Framing the Dialogue

S.S. Minnow Politics

rendell and obamaIf you are my age and you had a television, you probably grew up watching Gilligan’s Island.  I always thought that MaryAnn was more attractive than Ginger.  The series showed the exploits of a ship-wrecked crew of the S.S. Minnow as they tried to get off of a deserted island.  The two main characters were Gilligan, the bumbling first mate, and the Skipper, the experienced sea captain.  The Skipper was always mentoring (and that is before the term “mentor” was really mainstream) Gilligan to be a better seaman.
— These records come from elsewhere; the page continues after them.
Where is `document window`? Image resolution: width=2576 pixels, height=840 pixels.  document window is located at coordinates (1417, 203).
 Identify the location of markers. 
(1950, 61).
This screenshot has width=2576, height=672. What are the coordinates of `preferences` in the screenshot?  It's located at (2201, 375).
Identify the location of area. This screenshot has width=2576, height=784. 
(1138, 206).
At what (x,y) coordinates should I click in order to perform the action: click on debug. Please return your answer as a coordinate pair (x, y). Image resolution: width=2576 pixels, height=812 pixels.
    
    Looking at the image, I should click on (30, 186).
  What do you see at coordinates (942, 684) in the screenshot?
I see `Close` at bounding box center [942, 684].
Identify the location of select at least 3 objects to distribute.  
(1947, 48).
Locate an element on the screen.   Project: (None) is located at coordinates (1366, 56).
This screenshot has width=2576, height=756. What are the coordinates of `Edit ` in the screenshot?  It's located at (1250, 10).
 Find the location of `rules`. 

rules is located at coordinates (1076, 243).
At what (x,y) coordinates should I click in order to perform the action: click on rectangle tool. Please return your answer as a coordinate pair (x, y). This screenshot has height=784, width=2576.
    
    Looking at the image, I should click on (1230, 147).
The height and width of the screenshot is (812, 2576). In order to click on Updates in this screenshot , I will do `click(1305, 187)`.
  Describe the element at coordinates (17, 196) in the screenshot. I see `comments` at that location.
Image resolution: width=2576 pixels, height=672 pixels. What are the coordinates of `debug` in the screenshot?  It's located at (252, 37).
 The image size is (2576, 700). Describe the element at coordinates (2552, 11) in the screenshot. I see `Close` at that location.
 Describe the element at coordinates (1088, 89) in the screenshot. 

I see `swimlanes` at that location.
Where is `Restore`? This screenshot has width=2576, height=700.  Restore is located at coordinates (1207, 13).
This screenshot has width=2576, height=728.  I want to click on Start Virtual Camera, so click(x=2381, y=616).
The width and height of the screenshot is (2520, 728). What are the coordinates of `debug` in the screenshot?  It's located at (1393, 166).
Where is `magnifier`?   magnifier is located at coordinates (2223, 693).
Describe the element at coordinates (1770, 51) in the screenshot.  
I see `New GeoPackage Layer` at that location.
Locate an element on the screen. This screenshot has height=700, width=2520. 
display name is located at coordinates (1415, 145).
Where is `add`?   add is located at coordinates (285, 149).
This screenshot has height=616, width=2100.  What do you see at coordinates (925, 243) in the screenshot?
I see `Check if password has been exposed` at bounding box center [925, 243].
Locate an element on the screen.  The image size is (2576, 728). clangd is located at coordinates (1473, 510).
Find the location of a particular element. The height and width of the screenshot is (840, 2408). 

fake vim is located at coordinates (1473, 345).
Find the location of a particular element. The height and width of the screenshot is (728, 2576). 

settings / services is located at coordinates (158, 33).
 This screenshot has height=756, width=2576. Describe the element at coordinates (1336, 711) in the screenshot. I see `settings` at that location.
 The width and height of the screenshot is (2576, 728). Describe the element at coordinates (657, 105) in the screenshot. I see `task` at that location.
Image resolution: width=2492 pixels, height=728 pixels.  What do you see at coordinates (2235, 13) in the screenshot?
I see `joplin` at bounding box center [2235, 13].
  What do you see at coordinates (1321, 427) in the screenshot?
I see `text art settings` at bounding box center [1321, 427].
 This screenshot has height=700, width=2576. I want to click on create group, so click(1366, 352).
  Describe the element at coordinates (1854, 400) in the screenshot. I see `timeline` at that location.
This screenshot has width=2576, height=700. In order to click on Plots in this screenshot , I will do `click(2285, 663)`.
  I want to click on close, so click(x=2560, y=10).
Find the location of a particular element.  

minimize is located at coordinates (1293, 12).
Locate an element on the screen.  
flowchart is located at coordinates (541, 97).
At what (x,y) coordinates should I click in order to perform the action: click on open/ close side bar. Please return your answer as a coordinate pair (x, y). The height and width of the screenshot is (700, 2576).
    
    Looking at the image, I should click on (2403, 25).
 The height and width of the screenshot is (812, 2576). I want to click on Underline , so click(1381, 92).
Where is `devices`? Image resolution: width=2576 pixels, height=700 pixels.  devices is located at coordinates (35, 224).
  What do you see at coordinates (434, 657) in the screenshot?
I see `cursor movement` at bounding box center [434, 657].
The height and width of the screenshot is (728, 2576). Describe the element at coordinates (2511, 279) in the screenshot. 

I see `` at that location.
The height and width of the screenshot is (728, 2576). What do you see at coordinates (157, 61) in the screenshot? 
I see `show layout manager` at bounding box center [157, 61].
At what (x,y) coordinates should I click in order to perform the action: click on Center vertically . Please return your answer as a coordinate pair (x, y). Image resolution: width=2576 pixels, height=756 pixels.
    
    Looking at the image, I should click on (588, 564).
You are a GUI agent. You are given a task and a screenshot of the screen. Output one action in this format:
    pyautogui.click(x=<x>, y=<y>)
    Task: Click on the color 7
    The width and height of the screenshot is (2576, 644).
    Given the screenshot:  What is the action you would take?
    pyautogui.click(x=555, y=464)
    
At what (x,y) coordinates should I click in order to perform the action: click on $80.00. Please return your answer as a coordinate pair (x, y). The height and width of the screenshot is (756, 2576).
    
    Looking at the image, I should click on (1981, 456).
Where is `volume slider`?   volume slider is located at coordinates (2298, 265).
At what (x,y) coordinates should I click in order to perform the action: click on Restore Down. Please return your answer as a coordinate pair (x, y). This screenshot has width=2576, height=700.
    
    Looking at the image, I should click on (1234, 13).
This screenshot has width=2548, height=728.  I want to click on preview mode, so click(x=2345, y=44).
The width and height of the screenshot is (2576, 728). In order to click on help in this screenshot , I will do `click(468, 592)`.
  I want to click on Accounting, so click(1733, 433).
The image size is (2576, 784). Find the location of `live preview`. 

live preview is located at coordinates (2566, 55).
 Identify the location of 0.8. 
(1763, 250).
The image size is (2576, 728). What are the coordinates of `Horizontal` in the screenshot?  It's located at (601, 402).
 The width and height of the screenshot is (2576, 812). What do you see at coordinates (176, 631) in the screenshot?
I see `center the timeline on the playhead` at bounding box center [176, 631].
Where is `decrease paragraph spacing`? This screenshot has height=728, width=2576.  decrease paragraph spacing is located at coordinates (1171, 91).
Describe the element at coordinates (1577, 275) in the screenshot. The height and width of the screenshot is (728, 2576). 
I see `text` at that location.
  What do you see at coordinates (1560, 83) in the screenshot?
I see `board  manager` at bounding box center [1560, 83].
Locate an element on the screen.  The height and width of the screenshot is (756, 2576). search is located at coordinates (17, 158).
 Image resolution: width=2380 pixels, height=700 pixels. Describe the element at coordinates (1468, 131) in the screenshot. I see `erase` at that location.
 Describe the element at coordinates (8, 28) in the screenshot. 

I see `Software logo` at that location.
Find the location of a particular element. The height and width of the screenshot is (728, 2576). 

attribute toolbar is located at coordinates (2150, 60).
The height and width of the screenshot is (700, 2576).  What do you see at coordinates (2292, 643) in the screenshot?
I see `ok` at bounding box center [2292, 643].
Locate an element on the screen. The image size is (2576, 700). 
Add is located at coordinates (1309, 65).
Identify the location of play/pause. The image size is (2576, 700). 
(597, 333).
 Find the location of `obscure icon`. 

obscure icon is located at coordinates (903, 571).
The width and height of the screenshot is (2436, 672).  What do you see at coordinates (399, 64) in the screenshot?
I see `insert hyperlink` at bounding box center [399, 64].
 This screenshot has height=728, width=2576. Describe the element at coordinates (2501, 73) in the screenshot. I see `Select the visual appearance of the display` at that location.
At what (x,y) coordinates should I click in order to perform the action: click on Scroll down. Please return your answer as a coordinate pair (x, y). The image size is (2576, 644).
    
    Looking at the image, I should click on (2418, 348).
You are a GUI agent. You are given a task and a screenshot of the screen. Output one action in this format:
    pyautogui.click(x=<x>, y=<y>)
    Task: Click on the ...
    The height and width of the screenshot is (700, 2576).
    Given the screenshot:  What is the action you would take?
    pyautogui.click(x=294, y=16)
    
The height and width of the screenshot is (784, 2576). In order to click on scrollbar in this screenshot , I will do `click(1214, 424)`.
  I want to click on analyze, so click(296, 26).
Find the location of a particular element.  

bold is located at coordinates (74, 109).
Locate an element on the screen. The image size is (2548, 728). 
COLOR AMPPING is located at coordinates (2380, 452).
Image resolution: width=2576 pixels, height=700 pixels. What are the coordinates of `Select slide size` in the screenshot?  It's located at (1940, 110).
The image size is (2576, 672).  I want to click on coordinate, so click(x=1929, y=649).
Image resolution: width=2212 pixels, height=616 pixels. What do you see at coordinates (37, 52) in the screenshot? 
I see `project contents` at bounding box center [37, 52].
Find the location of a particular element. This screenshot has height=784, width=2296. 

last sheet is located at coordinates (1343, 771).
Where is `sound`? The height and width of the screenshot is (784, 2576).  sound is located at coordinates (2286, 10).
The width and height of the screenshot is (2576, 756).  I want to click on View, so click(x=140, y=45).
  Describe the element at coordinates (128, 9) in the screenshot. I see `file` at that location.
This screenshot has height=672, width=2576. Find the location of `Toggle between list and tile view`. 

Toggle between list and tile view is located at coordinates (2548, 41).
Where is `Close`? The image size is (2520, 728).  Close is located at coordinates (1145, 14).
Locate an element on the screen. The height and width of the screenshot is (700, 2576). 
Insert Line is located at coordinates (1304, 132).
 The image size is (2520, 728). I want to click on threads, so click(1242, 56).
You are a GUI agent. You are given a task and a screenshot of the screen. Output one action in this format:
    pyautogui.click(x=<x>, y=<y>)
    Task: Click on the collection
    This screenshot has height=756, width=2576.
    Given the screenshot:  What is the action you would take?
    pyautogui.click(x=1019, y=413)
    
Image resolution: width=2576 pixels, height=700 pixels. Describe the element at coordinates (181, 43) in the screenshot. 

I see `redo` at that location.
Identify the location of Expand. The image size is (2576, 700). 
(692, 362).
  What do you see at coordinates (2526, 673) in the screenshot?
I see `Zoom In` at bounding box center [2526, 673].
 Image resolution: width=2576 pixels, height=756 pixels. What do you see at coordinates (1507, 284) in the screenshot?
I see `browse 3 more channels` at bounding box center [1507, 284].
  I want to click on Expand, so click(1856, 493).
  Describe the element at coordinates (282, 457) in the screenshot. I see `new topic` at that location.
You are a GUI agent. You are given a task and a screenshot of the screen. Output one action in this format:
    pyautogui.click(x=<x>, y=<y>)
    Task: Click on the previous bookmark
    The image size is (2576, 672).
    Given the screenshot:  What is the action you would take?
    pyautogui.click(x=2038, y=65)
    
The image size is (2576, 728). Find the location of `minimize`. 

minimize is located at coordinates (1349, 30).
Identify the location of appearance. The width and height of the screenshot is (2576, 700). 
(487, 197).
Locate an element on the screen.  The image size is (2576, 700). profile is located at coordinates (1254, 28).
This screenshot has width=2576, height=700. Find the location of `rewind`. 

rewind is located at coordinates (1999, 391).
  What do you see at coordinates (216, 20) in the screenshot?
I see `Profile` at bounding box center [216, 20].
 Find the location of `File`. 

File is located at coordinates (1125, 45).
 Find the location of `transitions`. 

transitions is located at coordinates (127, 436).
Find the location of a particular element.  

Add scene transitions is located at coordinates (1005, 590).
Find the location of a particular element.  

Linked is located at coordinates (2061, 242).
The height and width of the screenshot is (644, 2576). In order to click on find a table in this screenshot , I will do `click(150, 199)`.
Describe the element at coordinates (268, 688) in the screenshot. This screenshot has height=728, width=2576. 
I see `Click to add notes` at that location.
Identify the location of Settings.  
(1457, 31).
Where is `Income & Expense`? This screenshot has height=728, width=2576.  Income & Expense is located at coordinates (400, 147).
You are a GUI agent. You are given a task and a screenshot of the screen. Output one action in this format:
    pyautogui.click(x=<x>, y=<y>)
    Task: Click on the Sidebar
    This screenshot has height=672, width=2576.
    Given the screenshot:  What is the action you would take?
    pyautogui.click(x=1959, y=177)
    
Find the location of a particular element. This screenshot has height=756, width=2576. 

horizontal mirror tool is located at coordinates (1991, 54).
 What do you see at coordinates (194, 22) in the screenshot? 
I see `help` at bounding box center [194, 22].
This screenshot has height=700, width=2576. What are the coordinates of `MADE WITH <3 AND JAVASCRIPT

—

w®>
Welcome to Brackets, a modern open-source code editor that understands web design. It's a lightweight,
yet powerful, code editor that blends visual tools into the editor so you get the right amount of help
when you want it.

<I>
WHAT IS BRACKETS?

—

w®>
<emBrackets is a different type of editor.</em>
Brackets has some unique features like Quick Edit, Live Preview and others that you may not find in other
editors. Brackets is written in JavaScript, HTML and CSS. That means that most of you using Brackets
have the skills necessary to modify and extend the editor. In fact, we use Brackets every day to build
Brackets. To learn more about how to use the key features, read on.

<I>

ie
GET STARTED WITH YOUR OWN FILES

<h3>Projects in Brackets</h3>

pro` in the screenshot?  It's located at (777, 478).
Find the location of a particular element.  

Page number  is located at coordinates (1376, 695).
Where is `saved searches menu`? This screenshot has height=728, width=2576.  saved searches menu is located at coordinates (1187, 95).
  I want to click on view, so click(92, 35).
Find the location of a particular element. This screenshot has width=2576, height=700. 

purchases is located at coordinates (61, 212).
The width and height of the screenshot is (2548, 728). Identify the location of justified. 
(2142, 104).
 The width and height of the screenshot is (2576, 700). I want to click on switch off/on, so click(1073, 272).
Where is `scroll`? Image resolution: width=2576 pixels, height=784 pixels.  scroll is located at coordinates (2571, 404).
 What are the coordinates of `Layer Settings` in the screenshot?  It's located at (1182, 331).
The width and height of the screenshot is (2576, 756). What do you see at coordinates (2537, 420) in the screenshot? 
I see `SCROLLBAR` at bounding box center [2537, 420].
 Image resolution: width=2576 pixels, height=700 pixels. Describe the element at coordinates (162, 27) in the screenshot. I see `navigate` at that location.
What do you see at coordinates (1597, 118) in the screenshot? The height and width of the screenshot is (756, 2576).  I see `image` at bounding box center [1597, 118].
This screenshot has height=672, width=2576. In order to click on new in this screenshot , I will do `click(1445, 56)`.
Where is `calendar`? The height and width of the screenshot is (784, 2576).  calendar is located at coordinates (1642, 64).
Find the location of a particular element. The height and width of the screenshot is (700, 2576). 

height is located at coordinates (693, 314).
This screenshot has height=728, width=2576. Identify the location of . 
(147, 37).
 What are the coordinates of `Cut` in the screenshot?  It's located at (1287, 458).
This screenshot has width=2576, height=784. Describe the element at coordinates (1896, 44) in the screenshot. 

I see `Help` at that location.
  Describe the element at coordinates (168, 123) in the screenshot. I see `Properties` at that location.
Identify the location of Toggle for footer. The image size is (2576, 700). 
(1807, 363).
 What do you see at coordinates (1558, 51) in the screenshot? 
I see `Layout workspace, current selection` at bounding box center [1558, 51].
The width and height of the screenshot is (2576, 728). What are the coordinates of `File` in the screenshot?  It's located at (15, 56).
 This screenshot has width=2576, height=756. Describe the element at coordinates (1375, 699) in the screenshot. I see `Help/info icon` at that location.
Believe it or not, I was reminded of this show after reading about recent political events, however, the roles are reversed and the Skipper is schooled by Gilligan.  In my story I would like Gilligan to be called Barack and the Skipper will be named Ed.  It seems that Ed could learn a lot from Barack even though Ed is more experienced in politics. 

Ed likes to take money from the citizens of Obama’s Isle and give it to his friends, but the nasty natives (played by the Pennsylvania Republicans) are making him tax his artist friends to balance the state budget.  He is now being harangued because he has to agree to the tax measures even though it will probably hurt his friends.  Ed tells his friends to “remind them this was a Senate Republican proposal.”  Ed does not really like the Republicans because they came up with the first tax increase that he did not like. 

Barack comes upon a discouraged Ed sitting near the fishing pond and says, “Hey big buddy, why the long face?”  Ed shook his head and explain his problem.  Barack chuckled and told Ed not to worry as he had a plan.  “We could just give your friends National Endowment for the Arts (“NEA”) money to help them out and they can do us some favors.” Barack explained.  Ed was excited and said, “You mean that we can take tax money and give it to my friends and they will do favors for us?  I would have never thought of that.” 

Barack then explained how they could then “suggest” that their friends create “art” that would support their ideas and policies.  “It’s brilliant” claimed Ed, “we can get free publicity to help implement our plans.  Maybe our friends can make the nasty Republicans look bad too?”  Barack patted Ed on the head, lit a cigarette and said, “They have been working on that for free for many years my big buddy!”